> PROBLEM DETAILS:
Identify every line in the rows that contains the word "Viewport", and copy each one out in full.

> MATERIAL:
====
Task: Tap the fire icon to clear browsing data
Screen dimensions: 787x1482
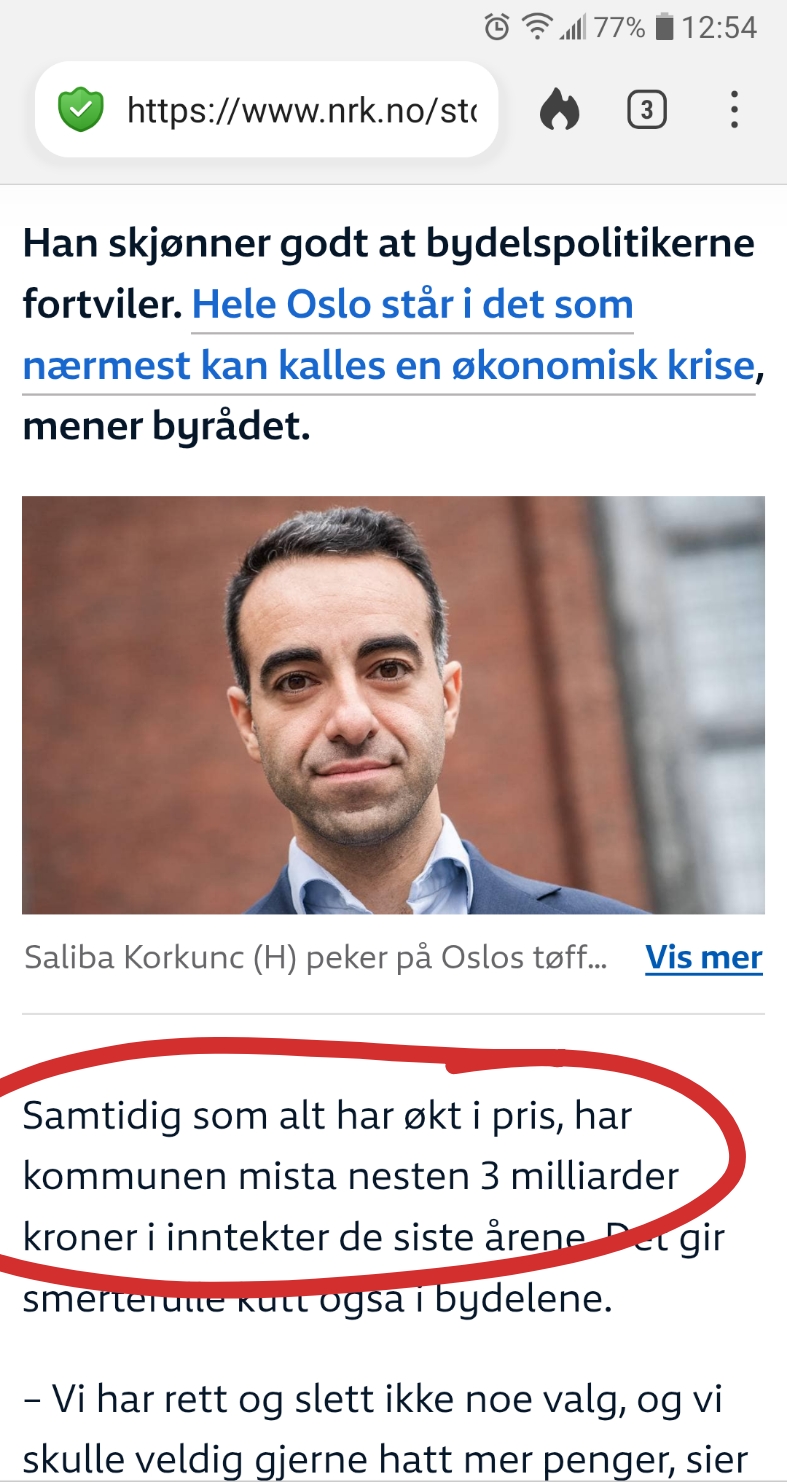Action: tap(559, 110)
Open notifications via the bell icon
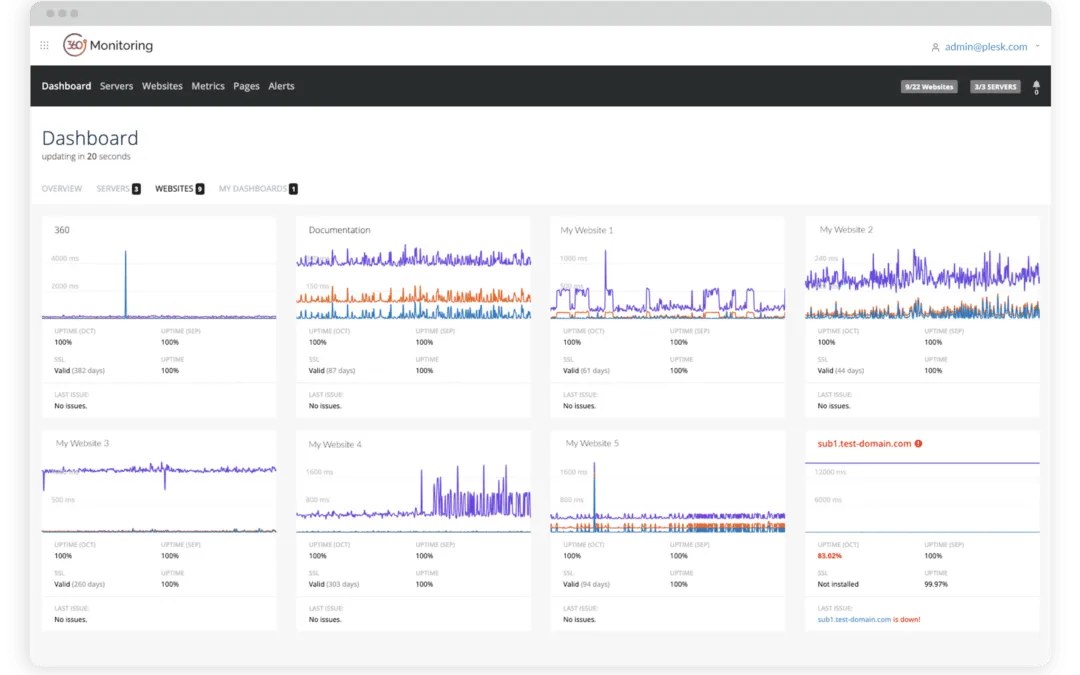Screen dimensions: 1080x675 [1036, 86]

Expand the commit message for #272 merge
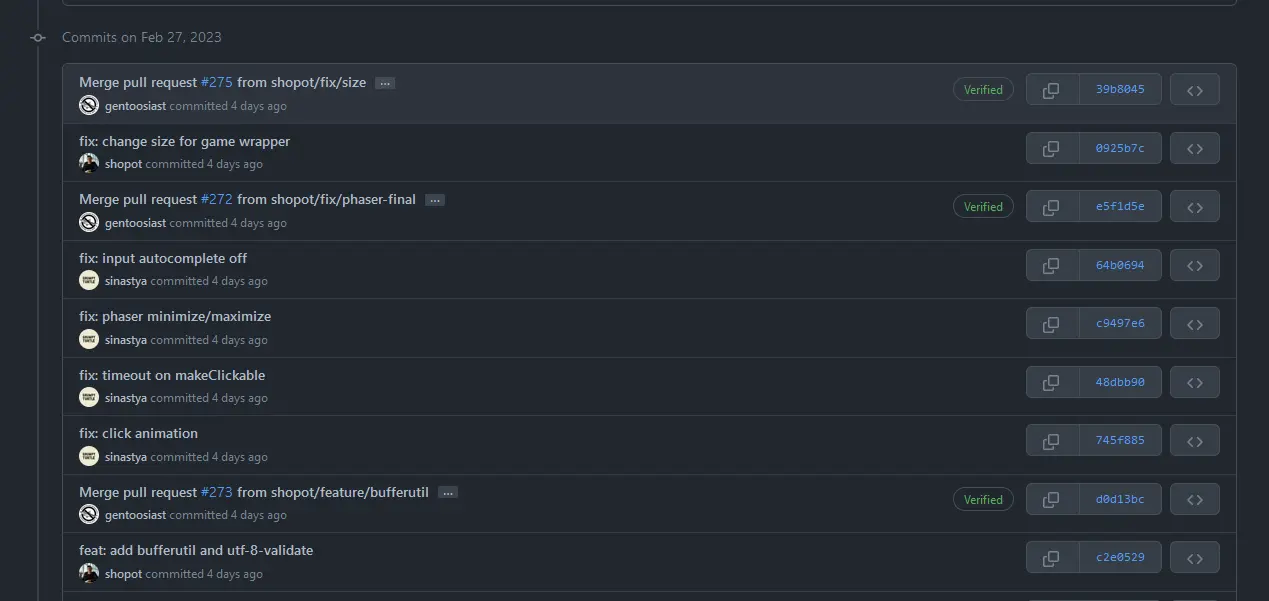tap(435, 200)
====
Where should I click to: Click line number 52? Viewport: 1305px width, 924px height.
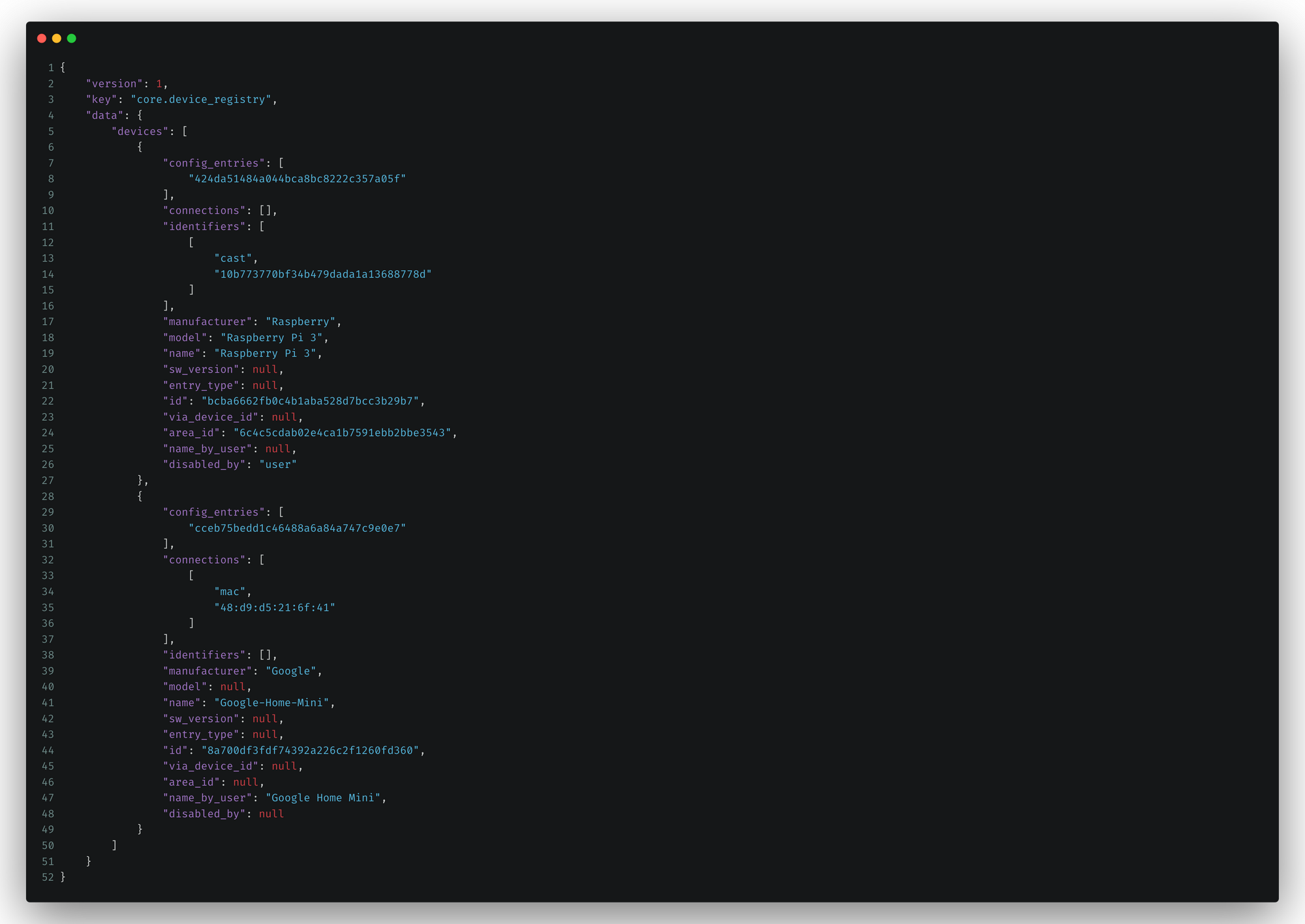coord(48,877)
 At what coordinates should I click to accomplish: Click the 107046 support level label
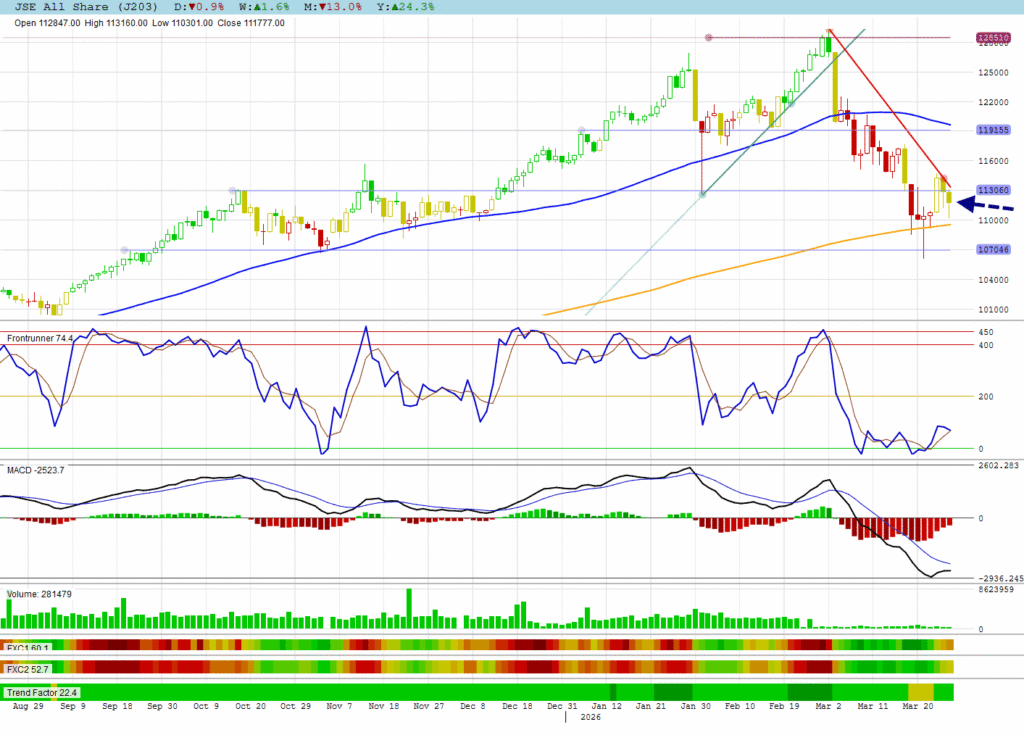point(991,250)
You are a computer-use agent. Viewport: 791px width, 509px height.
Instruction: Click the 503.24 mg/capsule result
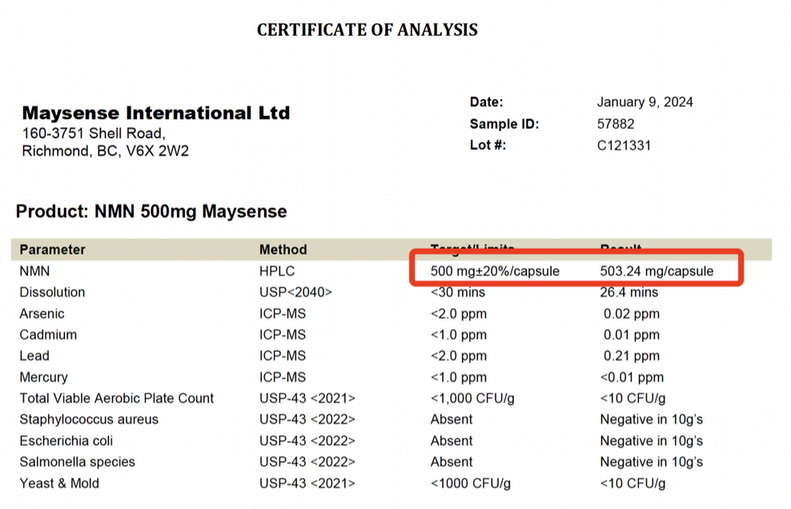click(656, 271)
====
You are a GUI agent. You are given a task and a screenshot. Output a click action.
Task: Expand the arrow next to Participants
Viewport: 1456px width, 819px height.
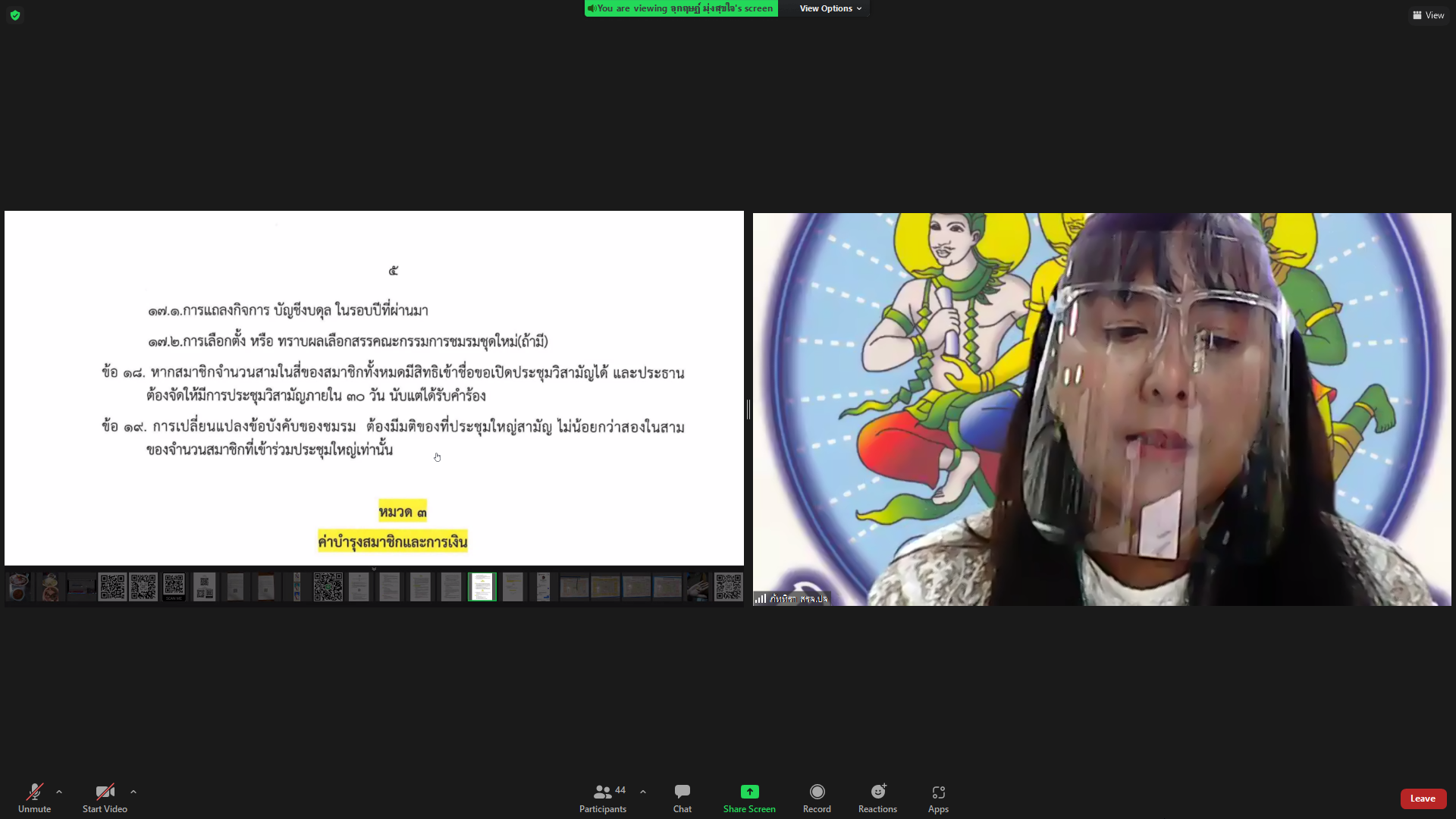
====
> TASK OUTPUT:
Where should I click to: Click line number 52? Viewport: 1305px width, 924px height.
You are a computer-use agent. Viewport: 791px width, 509px height.
Viewport: 1456px width, 819px height.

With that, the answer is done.